In the solitude of his attic room he learned to hate with a passion: to hate himself in all his ugliness, to hate the others who did not take him seriously, despised him or else smothered him with pity, and lastly to hate the whole of mankind. ‘I have now learnt abstinence,’ he wrote in his journal of the soul, ‘And a boundless contempt for the common herd!’

The malign delight with which he later dissected the weaknesses of others, the vengeance with which he pursued opponents and colleagues alike, the mistrust which led him to suspect treason and plotting all around him, and his incapacity to feel pity – all had their origin in those early days of humiliation. At the same time experience taught him to play down his physical shortcomings by behaving in a particularly assertive way.

He never lost control. He was calculating and cold. Ice-cold and diabolical.

Otto Jacobs, stenographer

It was no coincidence that he cut quite a figure on the stage. With forceful phrases and sweeping gestures he was able to spellbind those around him. He used his repartee and mental acumen to divert attention from his appearance. The success which was denied him on the sportsground and the field of battle, he seized with relentless energy in the classroom and at his desk. In November 1921 Goebbels’ ambition to rise in the world was crowned with success: he graduated in the faculty of philology at Heidelberg and was now ‘Herr Doktor’. For hours he practised a flamboyant signature, now embellished with academic credentials. Never again would he sign his name without adding his full title. In his home town of Rheydt the neighbours greeted him on the street with respect. For the 24-year-old Goebbels, graduation from university brought social recognition and personal triumph. Yet, far from gaining employment and status, he found himself back in the attic of his parents’ house. On its own, his academic title did nothing to free him from material hardship. In the next two and a half years the struggling young man became painfully aware that even ‘Doctors’ have to earn their keep and write job applications. In his little study the obscure writer filled reams of paper with poems, articles and tracts – but the outside world paid him precious little attention. Apart from the reprinting of six of his essays in the Westdeutsche Landeszeitung, the public completely ignored the prolific recluse.

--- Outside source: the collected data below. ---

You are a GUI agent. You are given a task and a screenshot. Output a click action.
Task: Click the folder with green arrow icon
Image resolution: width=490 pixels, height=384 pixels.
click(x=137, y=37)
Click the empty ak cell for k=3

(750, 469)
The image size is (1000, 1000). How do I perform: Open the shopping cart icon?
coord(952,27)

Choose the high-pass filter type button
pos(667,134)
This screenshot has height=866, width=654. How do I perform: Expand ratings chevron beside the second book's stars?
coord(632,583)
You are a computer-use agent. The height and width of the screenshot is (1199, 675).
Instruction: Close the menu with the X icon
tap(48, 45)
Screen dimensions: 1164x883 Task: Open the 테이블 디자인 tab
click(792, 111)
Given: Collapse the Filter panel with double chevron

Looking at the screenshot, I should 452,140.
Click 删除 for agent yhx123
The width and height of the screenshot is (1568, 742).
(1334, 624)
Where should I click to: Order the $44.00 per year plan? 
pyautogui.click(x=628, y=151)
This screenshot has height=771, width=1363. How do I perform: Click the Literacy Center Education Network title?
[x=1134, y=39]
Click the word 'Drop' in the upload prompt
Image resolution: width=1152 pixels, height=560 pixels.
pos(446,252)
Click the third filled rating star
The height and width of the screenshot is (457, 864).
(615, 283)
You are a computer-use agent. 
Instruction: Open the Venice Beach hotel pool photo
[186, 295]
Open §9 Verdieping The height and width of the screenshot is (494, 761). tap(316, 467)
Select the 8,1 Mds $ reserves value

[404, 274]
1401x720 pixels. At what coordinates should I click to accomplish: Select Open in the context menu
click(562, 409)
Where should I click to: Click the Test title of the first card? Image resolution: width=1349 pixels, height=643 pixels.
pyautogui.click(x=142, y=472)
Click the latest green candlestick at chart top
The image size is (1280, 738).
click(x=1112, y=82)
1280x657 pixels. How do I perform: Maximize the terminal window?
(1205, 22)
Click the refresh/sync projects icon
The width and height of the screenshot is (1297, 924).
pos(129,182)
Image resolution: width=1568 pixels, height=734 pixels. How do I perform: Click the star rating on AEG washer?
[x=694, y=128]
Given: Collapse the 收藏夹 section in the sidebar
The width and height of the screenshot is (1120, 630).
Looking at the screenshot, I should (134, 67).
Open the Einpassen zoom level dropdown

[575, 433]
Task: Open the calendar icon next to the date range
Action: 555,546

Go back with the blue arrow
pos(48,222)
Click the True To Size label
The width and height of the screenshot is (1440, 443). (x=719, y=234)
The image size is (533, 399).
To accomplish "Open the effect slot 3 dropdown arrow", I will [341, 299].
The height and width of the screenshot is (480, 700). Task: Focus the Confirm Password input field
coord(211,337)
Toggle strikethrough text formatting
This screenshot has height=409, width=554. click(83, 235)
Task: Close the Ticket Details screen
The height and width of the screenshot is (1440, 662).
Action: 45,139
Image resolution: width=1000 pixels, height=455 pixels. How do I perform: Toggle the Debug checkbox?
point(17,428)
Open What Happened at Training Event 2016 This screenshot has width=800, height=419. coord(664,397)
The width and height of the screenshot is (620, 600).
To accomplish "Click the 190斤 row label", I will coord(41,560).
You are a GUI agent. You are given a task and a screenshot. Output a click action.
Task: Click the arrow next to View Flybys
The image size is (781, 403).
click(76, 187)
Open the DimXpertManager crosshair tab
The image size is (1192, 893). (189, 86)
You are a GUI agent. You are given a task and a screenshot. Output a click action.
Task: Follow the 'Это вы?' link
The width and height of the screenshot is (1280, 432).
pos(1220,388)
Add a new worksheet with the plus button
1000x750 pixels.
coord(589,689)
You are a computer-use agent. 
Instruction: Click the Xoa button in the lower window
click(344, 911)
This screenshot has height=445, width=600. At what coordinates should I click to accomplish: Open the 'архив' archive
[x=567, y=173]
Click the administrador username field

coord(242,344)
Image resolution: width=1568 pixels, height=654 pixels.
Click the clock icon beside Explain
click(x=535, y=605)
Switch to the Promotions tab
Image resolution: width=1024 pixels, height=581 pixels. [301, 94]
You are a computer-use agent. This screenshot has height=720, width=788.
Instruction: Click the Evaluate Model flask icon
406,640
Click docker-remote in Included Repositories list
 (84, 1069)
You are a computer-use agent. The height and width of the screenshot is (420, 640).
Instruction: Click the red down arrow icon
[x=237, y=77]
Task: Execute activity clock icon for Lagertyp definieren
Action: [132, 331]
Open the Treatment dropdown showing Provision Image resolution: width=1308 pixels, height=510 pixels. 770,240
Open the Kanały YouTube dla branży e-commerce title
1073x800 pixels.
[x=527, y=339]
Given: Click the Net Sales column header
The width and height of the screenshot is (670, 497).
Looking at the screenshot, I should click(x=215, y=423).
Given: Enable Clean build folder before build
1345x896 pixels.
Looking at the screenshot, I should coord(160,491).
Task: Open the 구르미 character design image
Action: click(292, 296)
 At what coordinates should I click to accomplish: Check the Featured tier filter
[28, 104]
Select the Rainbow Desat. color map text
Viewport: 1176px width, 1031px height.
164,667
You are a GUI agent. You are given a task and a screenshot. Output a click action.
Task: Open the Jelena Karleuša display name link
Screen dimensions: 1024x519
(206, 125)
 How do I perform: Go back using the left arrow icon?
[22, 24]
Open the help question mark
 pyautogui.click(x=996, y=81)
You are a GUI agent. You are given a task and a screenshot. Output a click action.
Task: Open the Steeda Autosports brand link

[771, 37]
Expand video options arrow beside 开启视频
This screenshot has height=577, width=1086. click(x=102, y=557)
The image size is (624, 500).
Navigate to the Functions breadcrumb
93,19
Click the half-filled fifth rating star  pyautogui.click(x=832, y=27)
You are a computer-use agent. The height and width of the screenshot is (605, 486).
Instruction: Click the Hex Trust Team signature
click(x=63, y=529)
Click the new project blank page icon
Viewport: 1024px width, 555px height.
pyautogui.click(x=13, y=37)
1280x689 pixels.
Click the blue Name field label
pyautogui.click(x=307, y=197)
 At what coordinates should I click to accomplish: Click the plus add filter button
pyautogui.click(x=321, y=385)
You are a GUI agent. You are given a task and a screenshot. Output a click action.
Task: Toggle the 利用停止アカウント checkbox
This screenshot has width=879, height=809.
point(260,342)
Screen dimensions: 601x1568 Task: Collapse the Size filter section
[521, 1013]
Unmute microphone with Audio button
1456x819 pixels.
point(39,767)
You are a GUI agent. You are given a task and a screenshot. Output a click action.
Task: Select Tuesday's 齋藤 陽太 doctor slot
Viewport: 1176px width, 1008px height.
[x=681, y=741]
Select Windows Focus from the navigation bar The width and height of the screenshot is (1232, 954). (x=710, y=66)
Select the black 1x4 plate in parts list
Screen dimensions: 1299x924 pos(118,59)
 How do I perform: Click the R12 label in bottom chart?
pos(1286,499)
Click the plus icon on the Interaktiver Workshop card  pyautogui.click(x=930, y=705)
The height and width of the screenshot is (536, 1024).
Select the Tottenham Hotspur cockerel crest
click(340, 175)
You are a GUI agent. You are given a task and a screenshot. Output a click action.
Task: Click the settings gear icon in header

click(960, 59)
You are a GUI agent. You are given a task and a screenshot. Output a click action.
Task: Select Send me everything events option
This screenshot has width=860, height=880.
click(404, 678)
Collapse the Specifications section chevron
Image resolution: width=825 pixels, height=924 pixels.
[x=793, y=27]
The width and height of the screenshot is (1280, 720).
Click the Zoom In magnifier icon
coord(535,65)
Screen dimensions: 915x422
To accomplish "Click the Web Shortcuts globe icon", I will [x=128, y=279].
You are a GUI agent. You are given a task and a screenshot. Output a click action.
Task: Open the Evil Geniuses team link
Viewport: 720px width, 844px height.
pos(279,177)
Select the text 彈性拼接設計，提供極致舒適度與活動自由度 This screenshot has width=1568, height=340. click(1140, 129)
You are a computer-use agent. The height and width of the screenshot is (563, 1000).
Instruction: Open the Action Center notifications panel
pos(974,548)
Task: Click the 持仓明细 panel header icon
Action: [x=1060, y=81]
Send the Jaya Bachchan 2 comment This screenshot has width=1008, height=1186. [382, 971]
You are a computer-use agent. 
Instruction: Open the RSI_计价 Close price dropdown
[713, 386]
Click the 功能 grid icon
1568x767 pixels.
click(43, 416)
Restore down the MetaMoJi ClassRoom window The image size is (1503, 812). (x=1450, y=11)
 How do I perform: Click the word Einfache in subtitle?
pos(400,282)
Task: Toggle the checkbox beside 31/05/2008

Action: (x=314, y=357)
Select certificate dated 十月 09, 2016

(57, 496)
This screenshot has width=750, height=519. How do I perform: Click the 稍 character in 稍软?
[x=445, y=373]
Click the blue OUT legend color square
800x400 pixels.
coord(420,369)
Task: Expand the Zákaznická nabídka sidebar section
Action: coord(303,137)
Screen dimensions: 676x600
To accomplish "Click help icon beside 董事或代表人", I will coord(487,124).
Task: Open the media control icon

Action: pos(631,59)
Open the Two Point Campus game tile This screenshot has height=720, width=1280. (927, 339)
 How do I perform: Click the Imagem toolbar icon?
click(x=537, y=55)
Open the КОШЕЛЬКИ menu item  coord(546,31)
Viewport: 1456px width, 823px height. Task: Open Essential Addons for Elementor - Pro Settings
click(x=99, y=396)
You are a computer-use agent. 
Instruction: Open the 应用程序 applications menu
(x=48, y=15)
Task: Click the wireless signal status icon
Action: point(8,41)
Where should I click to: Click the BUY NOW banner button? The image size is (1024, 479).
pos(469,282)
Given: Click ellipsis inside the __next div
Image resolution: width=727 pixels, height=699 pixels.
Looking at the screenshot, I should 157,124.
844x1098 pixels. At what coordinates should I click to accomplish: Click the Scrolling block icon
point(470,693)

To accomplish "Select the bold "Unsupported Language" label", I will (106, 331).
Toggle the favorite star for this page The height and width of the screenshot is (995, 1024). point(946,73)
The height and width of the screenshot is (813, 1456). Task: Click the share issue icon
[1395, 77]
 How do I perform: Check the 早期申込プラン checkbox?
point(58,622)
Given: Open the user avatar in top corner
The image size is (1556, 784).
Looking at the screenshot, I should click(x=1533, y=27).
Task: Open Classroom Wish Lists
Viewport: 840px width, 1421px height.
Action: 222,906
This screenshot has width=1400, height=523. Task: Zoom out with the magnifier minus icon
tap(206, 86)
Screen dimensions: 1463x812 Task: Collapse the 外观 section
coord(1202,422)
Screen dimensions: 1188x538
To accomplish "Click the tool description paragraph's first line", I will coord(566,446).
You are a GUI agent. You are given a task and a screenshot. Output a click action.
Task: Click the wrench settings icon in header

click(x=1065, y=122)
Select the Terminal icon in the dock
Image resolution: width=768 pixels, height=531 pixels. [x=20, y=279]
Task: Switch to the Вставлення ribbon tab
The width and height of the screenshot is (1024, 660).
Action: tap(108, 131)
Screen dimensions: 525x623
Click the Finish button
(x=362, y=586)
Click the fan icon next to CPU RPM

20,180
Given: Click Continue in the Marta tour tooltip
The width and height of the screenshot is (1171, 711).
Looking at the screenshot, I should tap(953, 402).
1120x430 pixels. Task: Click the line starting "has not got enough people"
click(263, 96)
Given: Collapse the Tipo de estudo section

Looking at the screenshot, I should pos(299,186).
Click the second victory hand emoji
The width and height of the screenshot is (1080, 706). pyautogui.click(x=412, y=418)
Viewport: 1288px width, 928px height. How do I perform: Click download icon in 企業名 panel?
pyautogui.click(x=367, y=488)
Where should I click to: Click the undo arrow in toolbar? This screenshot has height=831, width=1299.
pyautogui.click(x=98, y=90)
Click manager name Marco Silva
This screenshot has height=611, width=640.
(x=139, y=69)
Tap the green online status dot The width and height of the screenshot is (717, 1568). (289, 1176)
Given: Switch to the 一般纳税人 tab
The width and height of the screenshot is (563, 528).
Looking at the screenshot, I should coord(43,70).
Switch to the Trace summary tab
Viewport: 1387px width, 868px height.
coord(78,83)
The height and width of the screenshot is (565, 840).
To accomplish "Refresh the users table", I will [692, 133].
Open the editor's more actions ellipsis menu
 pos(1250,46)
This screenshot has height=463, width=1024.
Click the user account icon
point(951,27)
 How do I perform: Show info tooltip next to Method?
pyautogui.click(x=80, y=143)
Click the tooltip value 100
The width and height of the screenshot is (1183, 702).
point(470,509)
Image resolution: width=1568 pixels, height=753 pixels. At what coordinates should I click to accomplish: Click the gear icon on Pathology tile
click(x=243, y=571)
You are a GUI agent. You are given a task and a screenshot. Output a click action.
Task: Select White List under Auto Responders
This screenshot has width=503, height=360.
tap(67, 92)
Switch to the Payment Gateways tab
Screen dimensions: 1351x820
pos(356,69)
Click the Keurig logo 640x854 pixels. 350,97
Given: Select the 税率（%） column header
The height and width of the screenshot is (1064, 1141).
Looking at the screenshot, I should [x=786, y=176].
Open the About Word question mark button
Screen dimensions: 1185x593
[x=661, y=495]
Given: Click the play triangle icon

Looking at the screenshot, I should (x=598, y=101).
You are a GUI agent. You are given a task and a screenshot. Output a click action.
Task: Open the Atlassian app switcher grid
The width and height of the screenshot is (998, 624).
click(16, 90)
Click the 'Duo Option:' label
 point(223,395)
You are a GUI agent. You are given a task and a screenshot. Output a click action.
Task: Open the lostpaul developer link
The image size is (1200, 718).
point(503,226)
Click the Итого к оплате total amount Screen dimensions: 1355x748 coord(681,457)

It seemed, therefore, like an admission of total defeat when he was forced to seek gainful employment in a Cologne branch of the Dresdner Bank. Instead of addressing an illustrious audience, his resonant voice was now heard shouting out share-prices on the trading-floor.

His detested duties in the ‘Temple of Materialism’ reinforced his disgust at the ‘hectic dance around the Golden Calf’. ‘You talk of capital investment,’ Goebbels raged in his diary over speculation during the runaway inflation of 1923 ‘but behind these fine words lurks nothing but a bestial hunger for more. I say bestial, but that is an insult to animals, for an animal only eats until it has had its fill.’ The fertile soil of anti-capitalism brought forth the first shoots of anti-Semitism. His latent prejudice, something frowned on by the Catholic lower middle-class, hardened into a sinister conspiracy theory. In ‘the Jews of international finance’ Goebbels discovered the perfect scapegoat, both for his personal penury and for the economic hardships of his time. For him Jewish finagling was not only at the heart of Western materialism – the very ‘spawn of evil’ – but also of international Marxism. The men pulling the strings in both worlds had a common ambition to remove every trace of national autonomy. Fed by the relevant writings of the period, Goebbels distilled from the murky philosophical brew the ‘inexorable logic’ that only a ‘life-or-death struggle’ against ‘international Jewry’ would open the way to a better world.

As yet he apparently found no contradiction between this belief and his acquaintance with actual people of Jewish descent. The Heidelberg literary historian, Friedrich Gundolf, whom Goebbels greatly admired, was Jewish, as was his supervisor, Professor Max von Waldberg, and a close family friend was a Jewish lawyer who gave literary advice to the budding poet. When his fiancée, a teacher named Else Janke, revealed that her mother was Jewish, he was taken aback, but did not end the relationship – at least not immediately. When Goebbels later rose to be a spokesman for the Nazi Party, he threw out his bride-to-be as a tiresome leftover from his youth.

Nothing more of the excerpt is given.